### Your task
Your response must be made up of each line in the data below that contains the string "text".

(Stored records)
####################

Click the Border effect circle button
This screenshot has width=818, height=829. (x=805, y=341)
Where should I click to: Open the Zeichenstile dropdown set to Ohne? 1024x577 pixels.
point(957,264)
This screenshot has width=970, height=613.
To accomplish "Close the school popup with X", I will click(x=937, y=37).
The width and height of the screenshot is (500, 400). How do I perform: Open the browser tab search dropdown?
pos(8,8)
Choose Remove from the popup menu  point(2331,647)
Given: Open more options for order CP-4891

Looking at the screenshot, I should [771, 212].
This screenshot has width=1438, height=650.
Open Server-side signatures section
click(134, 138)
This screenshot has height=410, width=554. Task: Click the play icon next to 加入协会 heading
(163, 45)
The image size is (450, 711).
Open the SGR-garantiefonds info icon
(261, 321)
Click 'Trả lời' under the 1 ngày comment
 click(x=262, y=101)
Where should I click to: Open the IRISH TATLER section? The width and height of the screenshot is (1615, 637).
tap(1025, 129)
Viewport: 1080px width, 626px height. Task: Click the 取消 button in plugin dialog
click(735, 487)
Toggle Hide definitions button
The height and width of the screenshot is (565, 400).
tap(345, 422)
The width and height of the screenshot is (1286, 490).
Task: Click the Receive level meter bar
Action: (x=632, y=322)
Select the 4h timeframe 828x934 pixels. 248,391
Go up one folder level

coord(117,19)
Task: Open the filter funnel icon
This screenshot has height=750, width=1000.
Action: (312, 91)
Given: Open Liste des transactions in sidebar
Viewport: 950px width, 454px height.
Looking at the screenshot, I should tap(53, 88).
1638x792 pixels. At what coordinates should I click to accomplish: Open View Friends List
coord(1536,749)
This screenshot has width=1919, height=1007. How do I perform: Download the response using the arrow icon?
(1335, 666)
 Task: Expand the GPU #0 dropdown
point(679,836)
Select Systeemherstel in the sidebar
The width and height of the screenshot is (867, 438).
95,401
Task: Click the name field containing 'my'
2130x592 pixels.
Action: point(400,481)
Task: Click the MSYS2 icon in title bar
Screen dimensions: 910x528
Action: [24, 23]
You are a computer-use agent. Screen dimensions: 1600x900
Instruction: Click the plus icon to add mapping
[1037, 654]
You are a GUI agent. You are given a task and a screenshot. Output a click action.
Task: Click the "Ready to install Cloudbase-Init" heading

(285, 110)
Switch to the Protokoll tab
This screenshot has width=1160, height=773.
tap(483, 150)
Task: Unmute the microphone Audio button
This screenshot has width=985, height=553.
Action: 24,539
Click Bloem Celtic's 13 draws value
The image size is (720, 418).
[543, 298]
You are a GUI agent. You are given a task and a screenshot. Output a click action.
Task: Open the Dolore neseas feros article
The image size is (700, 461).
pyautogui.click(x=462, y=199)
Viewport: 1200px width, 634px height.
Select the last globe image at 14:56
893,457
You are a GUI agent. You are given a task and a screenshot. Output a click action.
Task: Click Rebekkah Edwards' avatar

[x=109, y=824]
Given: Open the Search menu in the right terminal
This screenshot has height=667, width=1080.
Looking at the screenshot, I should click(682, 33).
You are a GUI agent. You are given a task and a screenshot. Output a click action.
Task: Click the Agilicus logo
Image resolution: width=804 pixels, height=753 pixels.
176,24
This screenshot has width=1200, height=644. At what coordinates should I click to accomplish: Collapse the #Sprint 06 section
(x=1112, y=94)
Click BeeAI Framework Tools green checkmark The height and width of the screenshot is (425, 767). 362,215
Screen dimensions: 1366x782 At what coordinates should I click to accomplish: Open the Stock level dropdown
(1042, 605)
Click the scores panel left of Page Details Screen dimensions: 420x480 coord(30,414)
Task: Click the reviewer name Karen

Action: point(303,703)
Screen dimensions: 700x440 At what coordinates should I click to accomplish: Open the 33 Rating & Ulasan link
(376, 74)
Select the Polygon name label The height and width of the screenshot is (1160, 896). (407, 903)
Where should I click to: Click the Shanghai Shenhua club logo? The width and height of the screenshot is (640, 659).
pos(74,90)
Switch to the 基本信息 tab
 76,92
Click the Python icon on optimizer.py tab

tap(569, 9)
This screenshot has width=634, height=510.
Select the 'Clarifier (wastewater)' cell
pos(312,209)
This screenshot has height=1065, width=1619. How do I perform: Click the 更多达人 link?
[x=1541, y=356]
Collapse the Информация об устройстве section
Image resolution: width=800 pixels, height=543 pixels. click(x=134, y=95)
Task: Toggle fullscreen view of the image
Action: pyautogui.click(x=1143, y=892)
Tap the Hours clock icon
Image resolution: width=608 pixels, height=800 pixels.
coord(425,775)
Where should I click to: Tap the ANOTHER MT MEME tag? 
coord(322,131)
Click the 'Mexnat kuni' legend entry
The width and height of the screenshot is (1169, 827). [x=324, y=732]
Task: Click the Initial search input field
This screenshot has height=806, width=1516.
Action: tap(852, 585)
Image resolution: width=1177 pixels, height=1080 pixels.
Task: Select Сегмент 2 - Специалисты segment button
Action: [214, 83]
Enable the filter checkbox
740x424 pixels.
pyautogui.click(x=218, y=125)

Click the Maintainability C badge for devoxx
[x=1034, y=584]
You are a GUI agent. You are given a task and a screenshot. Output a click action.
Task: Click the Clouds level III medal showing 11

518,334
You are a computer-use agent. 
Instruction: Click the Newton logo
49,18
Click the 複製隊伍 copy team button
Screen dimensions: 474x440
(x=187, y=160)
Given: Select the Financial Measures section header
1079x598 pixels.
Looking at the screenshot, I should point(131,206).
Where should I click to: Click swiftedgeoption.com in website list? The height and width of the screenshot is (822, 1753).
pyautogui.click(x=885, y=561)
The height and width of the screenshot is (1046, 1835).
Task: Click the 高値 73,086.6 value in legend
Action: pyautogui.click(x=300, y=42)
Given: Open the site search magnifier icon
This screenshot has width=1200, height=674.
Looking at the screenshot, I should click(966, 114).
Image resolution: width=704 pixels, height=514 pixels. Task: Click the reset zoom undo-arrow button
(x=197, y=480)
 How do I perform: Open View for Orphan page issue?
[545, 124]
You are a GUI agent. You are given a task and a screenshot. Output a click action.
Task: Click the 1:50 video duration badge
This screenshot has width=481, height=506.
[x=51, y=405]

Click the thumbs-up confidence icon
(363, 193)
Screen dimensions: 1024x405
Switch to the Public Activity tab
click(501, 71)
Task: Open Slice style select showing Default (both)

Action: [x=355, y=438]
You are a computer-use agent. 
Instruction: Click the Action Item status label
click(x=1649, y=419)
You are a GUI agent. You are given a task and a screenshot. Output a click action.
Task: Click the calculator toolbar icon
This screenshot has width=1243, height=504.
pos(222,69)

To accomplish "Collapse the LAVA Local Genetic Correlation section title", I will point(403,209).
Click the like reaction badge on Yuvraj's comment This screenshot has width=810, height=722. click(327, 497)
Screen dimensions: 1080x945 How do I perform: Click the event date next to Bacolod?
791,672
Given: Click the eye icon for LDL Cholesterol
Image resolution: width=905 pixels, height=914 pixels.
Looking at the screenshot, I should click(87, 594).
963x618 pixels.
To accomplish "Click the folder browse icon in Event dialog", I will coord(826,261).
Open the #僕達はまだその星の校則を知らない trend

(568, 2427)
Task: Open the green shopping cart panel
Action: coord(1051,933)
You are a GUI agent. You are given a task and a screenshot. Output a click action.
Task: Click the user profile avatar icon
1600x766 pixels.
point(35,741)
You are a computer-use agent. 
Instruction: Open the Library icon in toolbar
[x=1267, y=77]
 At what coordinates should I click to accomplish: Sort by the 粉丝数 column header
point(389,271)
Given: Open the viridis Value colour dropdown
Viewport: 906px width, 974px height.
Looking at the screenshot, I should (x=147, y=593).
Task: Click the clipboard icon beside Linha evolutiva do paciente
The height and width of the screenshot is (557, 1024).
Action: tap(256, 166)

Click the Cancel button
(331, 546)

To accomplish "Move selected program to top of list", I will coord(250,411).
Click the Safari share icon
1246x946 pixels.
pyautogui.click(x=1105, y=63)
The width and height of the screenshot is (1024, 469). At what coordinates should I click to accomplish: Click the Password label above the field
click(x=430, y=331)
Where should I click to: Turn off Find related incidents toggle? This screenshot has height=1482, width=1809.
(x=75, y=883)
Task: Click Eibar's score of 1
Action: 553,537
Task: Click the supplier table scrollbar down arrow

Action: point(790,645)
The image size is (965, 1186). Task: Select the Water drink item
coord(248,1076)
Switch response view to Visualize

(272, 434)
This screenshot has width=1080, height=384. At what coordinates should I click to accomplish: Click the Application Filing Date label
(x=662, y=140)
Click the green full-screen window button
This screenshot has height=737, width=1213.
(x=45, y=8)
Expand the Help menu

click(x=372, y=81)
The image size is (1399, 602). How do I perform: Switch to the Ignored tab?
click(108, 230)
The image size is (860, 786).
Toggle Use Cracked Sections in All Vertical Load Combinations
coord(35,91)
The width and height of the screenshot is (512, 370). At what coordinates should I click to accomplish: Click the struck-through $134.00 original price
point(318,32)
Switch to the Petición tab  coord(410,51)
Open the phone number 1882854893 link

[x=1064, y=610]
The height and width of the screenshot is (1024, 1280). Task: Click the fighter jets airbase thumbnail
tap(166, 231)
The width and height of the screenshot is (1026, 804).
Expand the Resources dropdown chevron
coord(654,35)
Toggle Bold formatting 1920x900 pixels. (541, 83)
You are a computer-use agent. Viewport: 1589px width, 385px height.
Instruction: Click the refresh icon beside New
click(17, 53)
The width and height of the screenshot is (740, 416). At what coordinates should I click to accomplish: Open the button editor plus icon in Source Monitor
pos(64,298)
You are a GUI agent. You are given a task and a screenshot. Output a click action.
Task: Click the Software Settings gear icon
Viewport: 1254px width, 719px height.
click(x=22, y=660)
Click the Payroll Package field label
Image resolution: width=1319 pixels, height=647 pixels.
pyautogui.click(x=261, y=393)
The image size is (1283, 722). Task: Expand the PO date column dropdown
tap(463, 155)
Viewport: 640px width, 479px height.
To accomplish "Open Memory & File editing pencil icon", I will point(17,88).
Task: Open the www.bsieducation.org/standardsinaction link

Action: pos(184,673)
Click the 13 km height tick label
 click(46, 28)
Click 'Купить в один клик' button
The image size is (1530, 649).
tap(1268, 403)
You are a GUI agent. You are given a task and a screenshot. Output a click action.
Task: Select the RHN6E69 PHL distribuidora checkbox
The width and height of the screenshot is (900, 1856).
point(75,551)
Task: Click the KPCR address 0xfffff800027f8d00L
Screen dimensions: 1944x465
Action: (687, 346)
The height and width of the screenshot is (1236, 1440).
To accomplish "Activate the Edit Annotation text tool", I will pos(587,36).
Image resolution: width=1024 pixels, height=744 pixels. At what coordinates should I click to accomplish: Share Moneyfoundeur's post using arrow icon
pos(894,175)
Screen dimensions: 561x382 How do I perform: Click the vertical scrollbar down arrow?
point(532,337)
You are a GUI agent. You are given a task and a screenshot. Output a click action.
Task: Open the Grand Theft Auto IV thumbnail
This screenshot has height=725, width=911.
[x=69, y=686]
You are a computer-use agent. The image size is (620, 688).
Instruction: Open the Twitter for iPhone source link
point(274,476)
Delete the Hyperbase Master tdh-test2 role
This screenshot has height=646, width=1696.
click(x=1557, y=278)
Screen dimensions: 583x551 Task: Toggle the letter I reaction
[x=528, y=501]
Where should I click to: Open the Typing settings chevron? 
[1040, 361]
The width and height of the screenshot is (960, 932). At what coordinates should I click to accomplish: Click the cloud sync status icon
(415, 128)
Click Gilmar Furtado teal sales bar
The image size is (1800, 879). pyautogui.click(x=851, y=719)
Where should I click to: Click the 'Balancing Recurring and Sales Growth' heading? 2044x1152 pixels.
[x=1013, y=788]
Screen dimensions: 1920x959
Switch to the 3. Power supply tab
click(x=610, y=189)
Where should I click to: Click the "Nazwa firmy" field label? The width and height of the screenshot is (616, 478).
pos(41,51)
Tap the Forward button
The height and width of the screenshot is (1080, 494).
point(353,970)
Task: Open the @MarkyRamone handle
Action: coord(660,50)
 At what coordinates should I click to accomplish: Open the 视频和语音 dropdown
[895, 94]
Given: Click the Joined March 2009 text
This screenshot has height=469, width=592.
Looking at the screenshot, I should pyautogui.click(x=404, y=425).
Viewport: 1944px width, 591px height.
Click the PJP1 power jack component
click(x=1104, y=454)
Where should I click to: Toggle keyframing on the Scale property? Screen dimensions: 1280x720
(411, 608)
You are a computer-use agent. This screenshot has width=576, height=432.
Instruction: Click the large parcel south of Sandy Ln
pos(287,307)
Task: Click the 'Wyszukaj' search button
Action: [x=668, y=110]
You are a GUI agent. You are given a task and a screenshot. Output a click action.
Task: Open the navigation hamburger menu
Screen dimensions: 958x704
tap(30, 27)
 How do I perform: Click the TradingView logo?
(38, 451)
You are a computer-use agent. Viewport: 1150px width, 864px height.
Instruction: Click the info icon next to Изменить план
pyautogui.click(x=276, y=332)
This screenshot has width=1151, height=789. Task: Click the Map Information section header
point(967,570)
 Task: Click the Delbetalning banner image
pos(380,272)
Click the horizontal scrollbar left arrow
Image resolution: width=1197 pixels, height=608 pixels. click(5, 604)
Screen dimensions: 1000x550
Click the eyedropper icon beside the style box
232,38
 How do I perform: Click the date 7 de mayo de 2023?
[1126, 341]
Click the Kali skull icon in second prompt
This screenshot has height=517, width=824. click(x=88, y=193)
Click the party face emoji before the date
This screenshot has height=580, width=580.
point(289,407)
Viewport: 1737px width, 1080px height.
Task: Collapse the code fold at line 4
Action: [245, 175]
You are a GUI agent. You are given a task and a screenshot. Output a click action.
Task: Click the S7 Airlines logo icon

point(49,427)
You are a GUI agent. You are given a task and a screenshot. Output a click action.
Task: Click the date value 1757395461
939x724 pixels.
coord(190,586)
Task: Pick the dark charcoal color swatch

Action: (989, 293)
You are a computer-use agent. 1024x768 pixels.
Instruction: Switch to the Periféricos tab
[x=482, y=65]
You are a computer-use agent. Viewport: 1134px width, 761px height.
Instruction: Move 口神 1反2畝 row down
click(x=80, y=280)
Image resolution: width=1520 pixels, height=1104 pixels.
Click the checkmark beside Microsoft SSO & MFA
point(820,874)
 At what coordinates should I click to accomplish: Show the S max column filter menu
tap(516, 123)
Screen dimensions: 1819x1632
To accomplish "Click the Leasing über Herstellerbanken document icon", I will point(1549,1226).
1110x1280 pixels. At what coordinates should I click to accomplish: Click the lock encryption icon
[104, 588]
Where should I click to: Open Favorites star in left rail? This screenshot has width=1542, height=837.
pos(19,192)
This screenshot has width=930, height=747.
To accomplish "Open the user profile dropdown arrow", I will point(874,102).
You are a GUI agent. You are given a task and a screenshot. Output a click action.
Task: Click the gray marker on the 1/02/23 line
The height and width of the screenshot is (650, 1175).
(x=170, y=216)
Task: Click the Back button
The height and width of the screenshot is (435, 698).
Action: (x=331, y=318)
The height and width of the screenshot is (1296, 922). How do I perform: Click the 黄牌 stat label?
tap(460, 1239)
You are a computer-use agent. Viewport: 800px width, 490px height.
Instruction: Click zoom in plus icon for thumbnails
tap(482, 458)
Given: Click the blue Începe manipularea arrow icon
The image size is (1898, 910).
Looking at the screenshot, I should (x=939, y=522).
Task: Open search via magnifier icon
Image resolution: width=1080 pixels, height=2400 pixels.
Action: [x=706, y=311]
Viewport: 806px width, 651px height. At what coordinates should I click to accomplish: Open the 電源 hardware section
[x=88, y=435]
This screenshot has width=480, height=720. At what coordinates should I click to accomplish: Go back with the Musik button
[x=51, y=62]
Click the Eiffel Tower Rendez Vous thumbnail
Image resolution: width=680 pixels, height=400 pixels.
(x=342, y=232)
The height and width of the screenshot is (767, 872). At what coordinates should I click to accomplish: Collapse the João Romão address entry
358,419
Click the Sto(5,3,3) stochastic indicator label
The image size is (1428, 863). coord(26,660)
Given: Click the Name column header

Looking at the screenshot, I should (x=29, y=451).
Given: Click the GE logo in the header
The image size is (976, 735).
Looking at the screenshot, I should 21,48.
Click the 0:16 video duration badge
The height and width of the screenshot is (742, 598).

####################

### Response area
To accomplish "Activate the Edit Annotation text tool", I will pos(587,36).
Given: Click the Joined March 2009 text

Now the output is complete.